そして処理できなかったボール(=仕事)を机の中に抱えたまま放置していた時に行内検査が入った。当然検査官にその不備を指摘され、支店の評価が下がってしまった。支店長に怒られ、副支店長にねちっこく言われ、課長に人間以下の扱いをされ、会社に行くのが嫌で嫌で仕方なかった。

それでもそういう時こそ前を向くのが心情だったため、その後も続く熾烈極まりない1000本以上ノック(←パワーアップ)を毎日顔面で受け続ける。それでも絶対に泣き言は言わなかった。それでもなお、この我慢強さが時に、銀行員として致命的なミスを招くということを理解していなかったのだ。

悲惨な状態が半年続いた。支店内での立場は改善しなかった。職場でノック、飲み屋でノック、週末は宿題。。。正直辞めようかと思い、とうとう大学ゴルフOBで私を銀行に誘ってくれた人に相談する。すると「オマエさ、今自分が抱えている仕事をメモとかしてるか?」と言われ、「当然それくらいしてますよ。」と答える。

すると先輩は続けて、「じゃ~お前の一日の仕事を言ってみろよ。」 オイラ「課長の宿題やって、代理の宿題やって、先輩たちのパシリやって、支店の人たちの飲み会企画して、二次会も手配して、自分の担当先の処理もして、集金して、支店の掃除をして、タバコの吸い殻を片付けて、、、、、」とルーティーンを全部言った。
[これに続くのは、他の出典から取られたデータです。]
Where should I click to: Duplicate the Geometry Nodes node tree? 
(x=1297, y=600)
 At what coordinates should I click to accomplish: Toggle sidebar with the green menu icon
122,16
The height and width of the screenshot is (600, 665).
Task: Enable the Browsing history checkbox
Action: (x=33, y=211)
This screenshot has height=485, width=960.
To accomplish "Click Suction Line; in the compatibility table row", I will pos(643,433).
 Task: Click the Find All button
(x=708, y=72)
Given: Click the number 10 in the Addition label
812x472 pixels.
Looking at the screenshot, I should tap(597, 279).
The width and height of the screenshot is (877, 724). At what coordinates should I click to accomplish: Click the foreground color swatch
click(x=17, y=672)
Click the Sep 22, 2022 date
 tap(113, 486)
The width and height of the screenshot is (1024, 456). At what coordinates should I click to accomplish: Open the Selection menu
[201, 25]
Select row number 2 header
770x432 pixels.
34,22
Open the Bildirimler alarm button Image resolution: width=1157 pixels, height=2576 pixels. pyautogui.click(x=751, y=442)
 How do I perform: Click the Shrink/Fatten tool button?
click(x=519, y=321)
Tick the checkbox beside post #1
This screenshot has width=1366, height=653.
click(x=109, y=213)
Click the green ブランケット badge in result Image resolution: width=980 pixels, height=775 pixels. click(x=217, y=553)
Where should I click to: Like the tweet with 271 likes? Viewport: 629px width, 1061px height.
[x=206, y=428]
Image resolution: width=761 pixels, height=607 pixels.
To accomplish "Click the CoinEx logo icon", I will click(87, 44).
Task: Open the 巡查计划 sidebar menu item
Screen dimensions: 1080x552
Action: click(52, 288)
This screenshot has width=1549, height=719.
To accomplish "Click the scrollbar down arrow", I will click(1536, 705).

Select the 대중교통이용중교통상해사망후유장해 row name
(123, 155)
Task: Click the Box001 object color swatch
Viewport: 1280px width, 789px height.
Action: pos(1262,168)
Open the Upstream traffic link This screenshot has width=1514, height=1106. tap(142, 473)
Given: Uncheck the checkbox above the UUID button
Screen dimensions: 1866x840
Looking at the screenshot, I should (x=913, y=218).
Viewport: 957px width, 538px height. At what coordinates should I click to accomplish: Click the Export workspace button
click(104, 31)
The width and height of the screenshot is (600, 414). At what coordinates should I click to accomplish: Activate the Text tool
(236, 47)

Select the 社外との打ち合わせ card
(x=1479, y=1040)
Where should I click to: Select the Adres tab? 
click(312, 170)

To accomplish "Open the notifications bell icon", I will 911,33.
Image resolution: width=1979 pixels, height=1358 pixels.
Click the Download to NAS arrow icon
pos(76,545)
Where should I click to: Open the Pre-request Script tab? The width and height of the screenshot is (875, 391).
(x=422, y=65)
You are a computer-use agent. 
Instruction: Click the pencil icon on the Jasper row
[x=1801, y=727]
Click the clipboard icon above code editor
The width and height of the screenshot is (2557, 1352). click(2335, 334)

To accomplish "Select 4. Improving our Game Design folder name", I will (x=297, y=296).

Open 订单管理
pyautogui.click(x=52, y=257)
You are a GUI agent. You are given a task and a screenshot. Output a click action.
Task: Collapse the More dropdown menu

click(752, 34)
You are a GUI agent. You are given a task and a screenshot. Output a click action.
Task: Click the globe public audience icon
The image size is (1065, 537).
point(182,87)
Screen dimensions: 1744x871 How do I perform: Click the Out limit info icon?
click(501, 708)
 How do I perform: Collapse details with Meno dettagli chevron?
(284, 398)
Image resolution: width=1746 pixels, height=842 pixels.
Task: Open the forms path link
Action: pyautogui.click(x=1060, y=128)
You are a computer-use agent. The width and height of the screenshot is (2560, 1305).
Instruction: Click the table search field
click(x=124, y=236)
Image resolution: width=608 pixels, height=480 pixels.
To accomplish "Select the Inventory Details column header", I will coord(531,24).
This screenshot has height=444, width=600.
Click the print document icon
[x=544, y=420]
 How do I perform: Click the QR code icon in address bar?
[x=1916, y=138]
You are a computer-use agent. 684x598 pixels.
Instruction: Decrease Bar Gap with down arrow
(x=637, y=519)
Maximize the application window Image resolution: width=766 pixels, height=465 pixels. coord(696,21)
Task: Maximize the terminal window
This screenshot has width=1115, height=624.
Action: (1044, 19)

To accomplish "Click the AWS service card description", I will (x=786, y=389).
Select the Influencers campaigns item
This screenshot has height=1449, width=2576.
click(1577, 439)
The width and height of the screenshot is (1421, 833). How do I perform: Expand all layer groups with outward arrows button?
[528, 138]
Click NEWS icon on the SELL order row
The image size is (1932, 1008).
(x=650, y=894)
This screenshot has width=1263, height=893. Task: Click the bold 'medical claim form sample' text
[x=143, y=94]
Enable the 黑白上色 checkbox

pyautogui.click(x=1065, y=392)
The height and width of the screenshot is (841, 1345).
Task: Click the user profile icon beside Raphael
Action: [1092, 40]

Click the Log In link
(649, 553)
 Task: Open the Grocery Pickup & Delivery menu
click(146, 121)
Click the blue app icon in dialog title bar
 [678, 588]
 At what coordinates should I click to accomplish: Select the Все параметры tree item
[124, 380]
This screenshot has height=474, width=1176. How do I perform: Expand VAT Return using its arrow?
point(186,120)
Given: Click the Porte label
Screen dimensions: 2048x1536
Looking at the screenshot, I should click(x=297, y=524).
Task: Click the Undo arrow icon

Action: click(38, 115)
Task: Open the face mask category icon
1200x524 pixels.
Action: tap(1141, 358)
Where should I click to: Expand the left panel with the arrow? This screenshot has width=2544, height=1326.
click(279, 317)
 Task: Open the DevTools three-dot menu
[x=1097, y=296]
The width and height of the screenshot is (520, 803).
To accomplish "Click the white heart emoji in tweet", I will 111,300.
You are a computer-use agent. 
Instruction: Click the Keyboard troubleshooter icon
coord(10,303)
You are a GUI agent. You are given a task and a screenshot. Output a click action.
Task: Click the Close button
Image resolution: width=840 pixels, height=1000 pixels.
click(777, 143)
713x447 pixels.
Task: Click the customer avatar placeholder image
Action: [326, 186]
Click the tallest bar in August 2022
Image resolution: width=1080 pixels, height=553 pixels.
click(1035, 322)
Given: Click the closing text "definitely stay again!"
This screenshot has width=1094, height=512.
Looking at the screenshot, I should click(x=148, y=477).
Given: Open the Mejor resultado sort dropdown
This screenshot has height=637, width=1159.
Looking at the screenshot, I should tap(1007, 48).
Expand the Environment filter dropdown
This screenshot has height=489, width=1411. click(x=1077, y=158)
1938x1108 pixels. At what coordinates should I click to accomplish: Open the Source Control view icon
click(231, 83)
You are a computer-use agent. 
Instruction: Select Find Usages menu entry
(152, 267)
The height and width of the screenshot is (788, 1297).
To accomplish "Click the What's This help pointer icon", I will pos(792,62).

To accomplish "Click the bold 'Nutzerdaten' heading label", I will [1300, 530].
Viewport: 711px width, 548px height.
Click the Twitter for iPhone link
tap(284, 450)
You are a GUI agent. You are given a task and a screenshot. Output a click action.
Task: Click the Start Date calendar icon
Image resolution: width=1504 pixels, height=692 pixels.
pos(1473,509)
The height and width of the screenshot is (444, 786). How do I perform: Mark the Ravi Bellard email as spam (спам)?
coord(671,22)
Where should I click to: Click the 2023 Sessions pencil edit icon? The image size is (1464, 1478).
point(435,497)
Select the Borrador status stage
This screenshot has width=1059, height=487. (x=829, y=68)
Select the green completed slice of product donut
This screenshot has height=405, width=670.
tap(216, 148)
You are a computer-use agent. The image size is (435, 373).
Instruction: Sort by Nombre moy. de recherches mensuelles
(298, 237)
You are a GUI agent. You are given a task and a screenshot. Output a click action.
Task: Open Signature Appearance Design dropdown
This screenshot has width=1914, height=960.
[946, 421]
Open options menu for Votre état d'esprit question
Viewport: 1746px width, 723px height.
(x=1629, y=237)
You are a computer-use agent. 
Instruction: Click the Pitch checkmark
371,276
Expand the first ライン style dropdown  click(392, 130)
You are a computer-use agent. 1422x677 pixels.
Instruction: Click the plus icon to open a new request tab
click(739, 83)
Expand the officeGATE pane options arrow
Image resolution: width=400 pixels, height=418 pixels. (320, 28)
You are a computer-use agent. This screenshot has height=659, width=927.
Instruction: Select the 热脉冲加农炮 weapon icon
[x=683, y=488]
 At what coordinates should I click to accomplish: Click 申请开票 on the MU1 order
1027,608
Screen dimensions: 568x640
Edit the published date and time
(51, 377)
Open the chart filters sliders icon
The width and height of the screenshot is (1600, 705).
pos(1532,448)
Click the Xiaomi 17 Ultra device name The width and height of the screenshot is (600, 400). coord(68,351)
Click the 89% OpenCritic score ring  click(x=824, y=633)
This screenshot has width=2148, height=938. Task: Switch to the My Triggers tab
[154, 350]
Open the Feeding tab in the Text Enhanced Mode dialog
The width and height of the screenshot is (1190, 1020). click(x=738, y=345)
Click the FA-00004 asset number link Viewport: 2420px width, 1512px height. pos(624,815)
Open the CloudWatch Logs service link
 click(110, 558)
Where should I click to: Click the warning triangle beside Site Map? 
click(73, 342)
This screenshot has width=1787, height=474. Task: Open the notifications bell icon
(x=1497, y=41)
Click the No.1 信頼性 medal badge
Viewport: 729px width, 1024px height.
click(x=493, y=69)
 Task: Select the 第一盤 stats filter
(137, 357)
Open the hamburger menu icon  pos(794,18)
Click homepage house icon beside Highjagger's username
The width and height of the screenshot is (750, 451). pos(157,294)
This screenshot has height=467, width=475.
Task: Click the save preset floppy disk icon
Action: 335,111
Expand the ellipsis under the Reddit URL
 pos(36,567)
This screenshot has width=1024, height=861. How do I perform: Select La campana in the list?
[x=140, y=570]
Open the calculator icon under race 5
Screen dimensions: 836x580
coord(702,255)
先輩は「あれっ、オマエ、支店でトイレいかないの?昼飯も喰わないの?タバコも1本も吸わないのか?それもこれも含めてすべて1日の【やることリストに書いておけ】」と強く言われた。これが【ガーン】と来たね。あきれたんじゃなくて、「そうかそうすれば良かったんだ!」

すべてメモを書く。終わったら消し込む。だから自分のノートは毎日真っ黒。でも消込線が増えるとジョブが処理された感じがして嬉しい。ジョブの数を減らすのが楽しくなる。そして仕事のプライオリティーの付け方が分かるようになる。

このコツをつかむのに2か月もかからなかった。同時に1000本以上ノックに対して、1000本以上+1本を打ち返せるようになってきた。「なんか仕事あったらやりますよ!」って言うのが気分良かったですね、その時は(笑)

次話は都市銀行支店時代=後半=になるわけですが、後半は一見うまくいっているように見えます。でもここまで読んだ方は理解されていると思いますが、結局オイラは普通のOS(オペレーティングソフト)を搭載したあと、CPUを向上させたのではなく、CPUターボを後付し、強引にジョブを回していただけなんです。これって凄く危険なこと。オイラは今でもこの時にもっと失敗して、本質的なOSとCPUの向上を図るべきだったと後悔している。ようは小手先が(ちょっと)器用になってしまったということ。

CPUターボ: 動画編集などでCPUに処理能力以上の負荷がかかった時に、処理能力を一時的にあげるブースター的なもの。本質的な処理能力ではない。